Einstein returned from the window and stood watching them, his head cocked, trying to figure out why they were acting so peculiar.

The puzzled expression on the retriever’s face struck both Travis and Nora as the most comical thing they had ever seen. They leaned on each other, held each other, and laughed like fools.

With a snort of derision, the retriever went back to the window.

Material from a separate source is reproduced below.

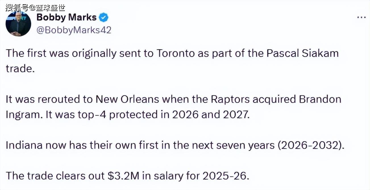Click the "(2026-2032)" year range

As they gradually regained control of themselves and as their laughter subsided, Travis became aware that he was holding Nora, that her head was on his shoulder, that the physical contact between them was greater than any they had allowed themselves before. Her hair smelled clean, fresh. He could feel the body heat pouring off her. Suddenly, he wanted her desperately, and he knew he was going to kiss her when she raised her head from his shoulder. A moment later she looked up, and he did what he knew he’d do-he kissed her-and she kissed him. For a second or two, she did not seem to realize what was happening, what it meant; briefly, it was without significance, sweet and utterly innocent, not a kiss of passion but of friendship and great affection. Then the kiss changed, and her mouth softened. She began to breathe faster, and her hand tightened on his arm, and she tried to pull him closer. A low murmur of need escaped her-and the sound of her own voice brought her to her senses. Abruptly, she stiffened with complete awareness of him as a man, and her beautiful eyes were wide with wonder-and fear-at what had almost happened. Travis instantly drew back because he knew instinctively that the time was not right, not yet perfect. When at last they did make love, it must be exactly right, without hesitation or distraction, because for the rest of their lives they would always remember their first time, and the memory Should be all bright and joyous, worth taking out and examining a thousand times as they grew old together. Although it was not quite time to put their future into words and confirm it with vows, Travis had no doubt that he and Nora Devon would be spending their lives with each other, and he realized that, subconsciously, he’d been aware of this inevitability for at least the past few days.

After a moment of awkwardness, as they drew apart and tried to decide whether to comment on the sudden change in their relationship, Nora finally said, “He’s still at the window.”

Einstein pressed his nose to the glass, staring out at the night.